[WHAT TO DO]: Output, exactly and in full, only the lines from the one containing "Screen dimensions: 1000x562" to the last line of the data. Pictures should not appear.

+++ ENTRIES SHOWN

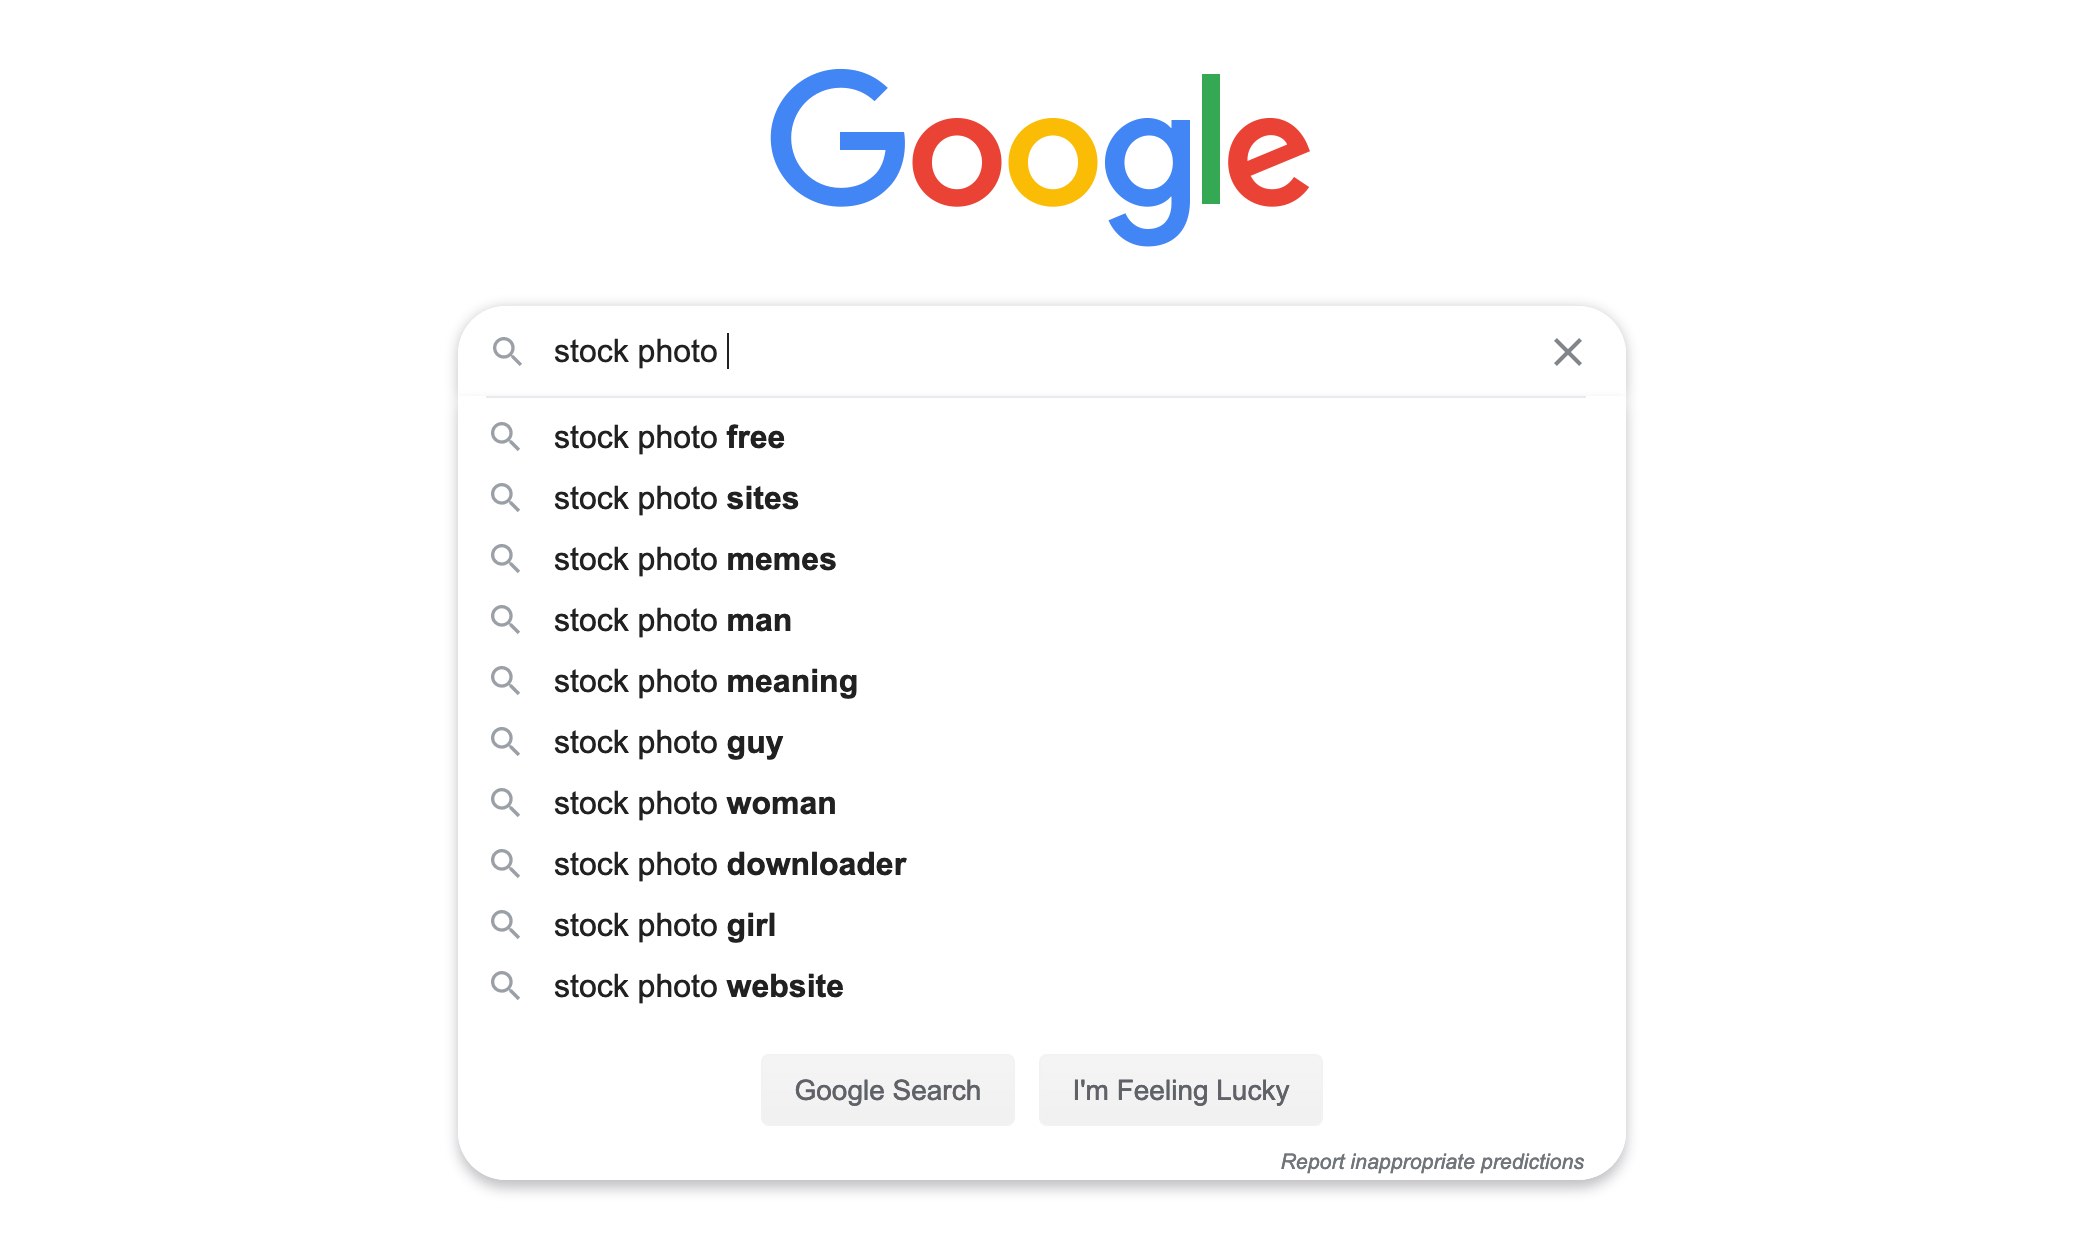Select the 'stock photo website' suggestion
This screenshot has height=1234, width=2080.
point(697,986)
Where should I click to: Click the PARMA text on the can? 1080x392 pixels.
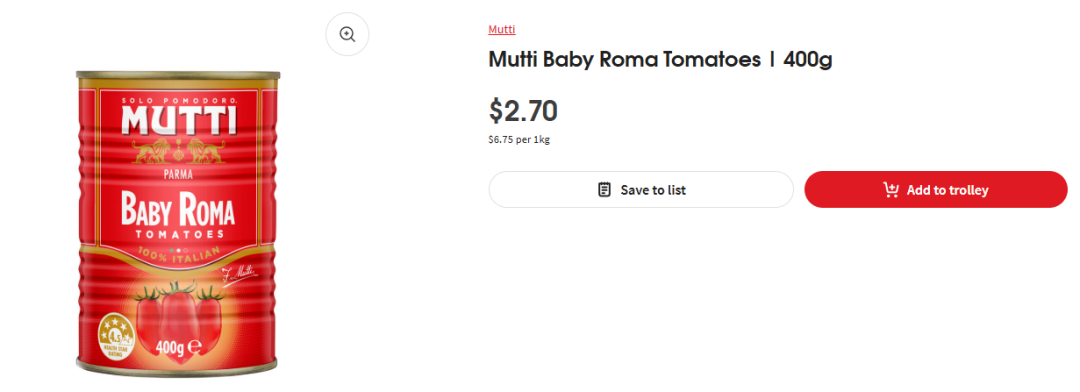coord(178,174)
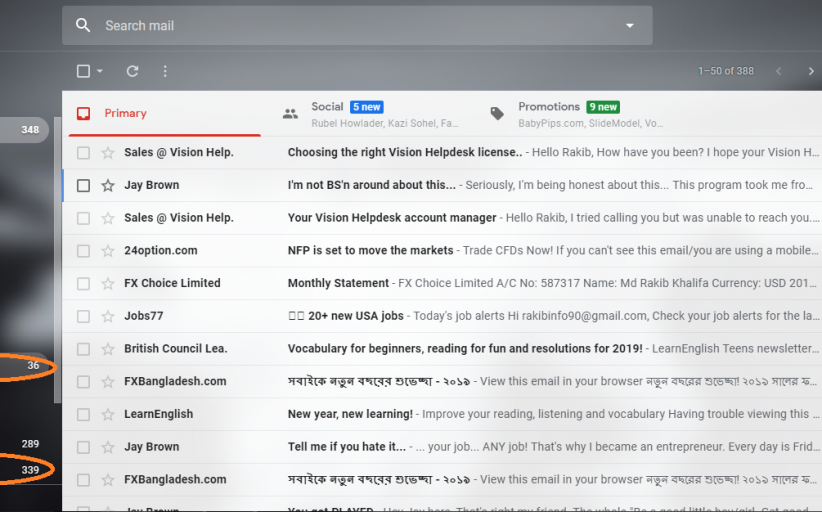Tick checkbox for first Sales @ Vision Help. email
Screen dimensions: 822x512
pos(83,153)
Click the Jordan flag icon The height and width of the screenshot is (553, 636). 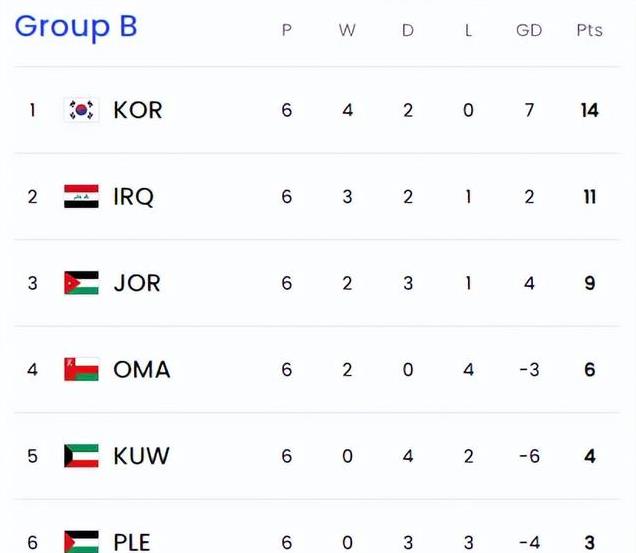pyautogui.click(x=81, y=283)
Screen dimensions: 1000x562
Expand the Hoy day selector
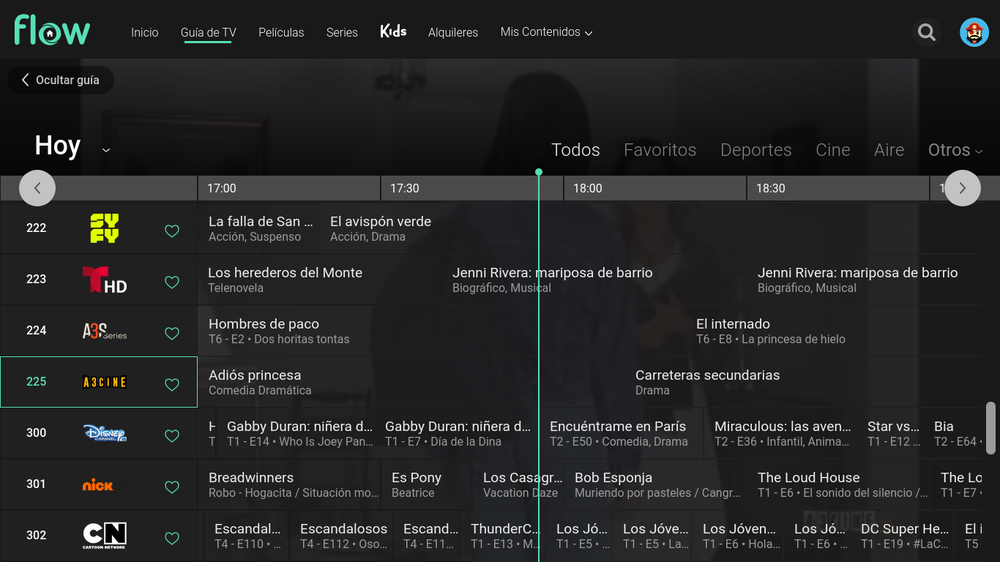pos(105,150)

++++++

[ANSWER AREA]:
Screen dimensions: 1000x562
Expand the Hoy day selector
pos(105,150)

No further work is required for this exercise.